Life without spaghetti?

PAINT A PICTURE - Katrina Ann Tan -

My older brother and I were conceived, born, and raised vegetarians. Back in the ‘80s and ‘90s that was considered strange and almost unheard of. Our parents often got harsh looks from people, as if being told, “Shame on you for ‘starving’ your kids and depriving them of meat!” Back then, people thought we were too skinny compared to the plump kids in hotdog commercials. As a child, I always thought, “If being overweight is considered healthy, then I must be very unhealthy — but how can I be when I feel so alive?” I couldn’t understand why people felt sorry for us. Not even once did my brother and I feel undernourished; in fact, among our peers, we were considered the fastest runners, we were very active and capable in school, and we hardly got sick. Moreover, my brother shot up to nearly six feet tall in high school.

During that time, it was tough being the only vegetarian kids in our circle. Imagine picking out each little piece of ground meat from the spaghetti during every kid’s birthday party. In grade school, the kids in my class loved to trade lunches. One classmate would trade his Spam with another kid’s chicken nuggets, and bright red hotdogs were traded with corned beef (which, as I recall, looked like it came straight from the can). No one wanted my baon of tinolang tofu, upo, and mustasa with chickpea miso — no matter how keen I was on insisting that it was my mother’s best home-cooked recipe and my absolute favorite. I also remember my classmates making fun of my “dirty rice with Caladryl” (that is, organic red mountain rice) and “dinosaur-booger-spaghetti” (now popularly known as pasta al pesto). 

When I was in my early teens, I asked my parents why we had stuck with this kind of diet all these years. The only other reason I could think of, aside from it being animal-friendly (animals raised for food are bombarded with drugs and treated inhumanely in factory-farms and feedlots), was because it was healthier. But, I got much more of an answer from my parents, and it wasn’t just for personal health reasons. They handed me a ‘70s book called Diet for a Small Planet, and after browsing through it, I understood that vegetarianism is a choice one can make to help humanity, the Earth, and our planet’s future inhabitants. A friend once joked, “How on earth does avoiding meat help the planet? Isn’t it that in order to save nature and plant-life, we should instead eat a vegetarian?” At first, I also couldn’t see the connection. But then I realized how everything is linked — how a non-meat diet can play a big role in addressing global problems such as famine, scarcity of resources, wasteful and destructive consumption, and many ecological problems.

Natalie Portman and Jason Mraz join the long list of young vegans.

It is said that a non-meat diet can help save the planet more than any other choice you can make. To give you one example, did you know that three days of a typical meat-eater’s diet requires as much water as one uses for showering all year? I, too, was shocked the first time I heard about this. According to John Robbins, author of The Food Revolution, “You’d save more water by not eating a pound of beef than you would by not showering for an entire year.” Moreover, about 650 gallons of water and 55 square feet of tropical rain forest may be torn down in order to raise cattle just so a single meat-eater can enjoy one juicy quarter-pound burger.

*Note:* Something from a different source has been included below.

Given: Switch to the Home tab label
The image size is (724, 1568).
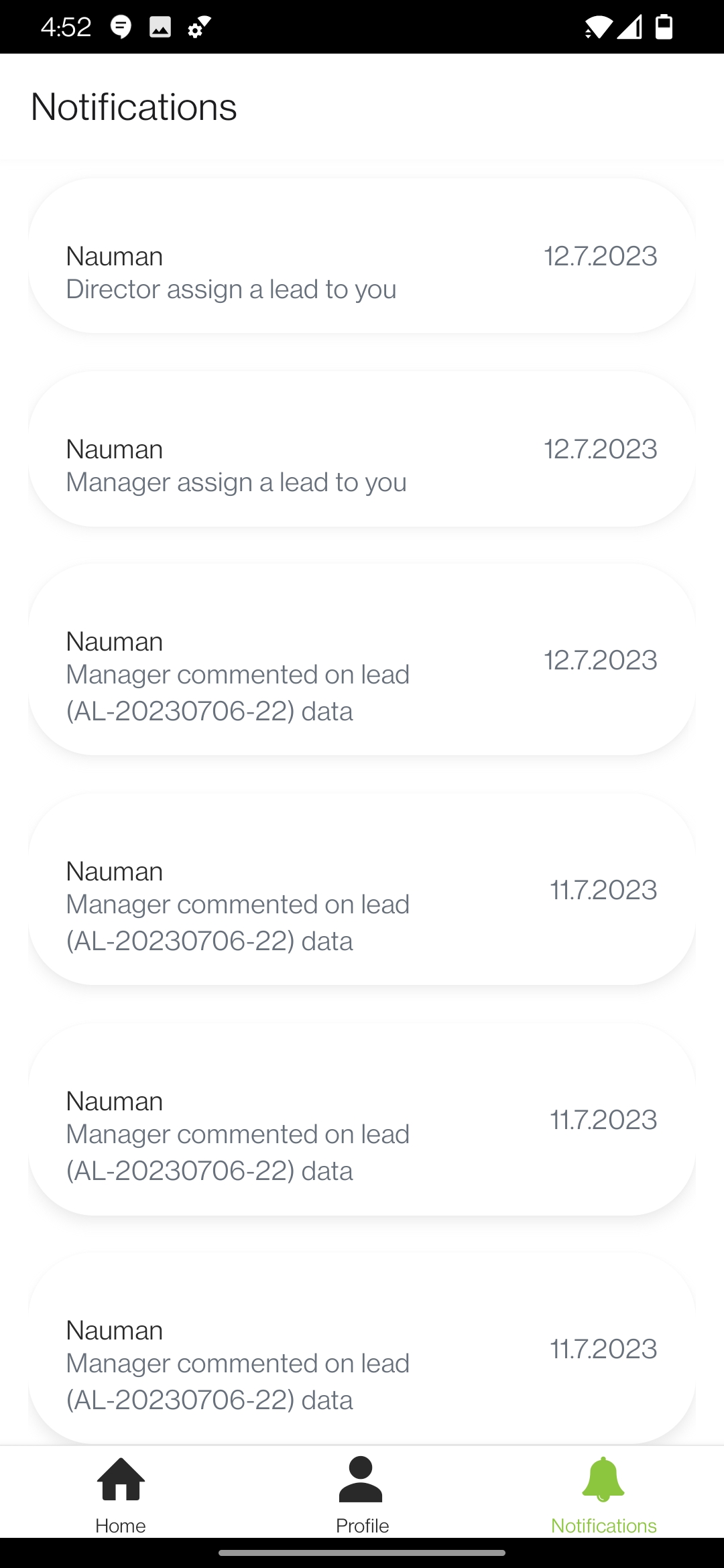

I’m happy that more and more of the world’s population are consciously switching to a non-meat diet. As for Filipinos, we are known to be big meat-eaters and it is understandable that the elimination of meat in our daily diets is not at all an easy thing to do. The switch need not be abrupt, and it doesn’t have to be absolute — even avoiding meat for just one day in a week will already be a sizeable contribution. Plus, there are so many restaurants now that offer yummy vegetable dishes on their menu, so it’s a lot easier to go non-meat now than it was during my childhood.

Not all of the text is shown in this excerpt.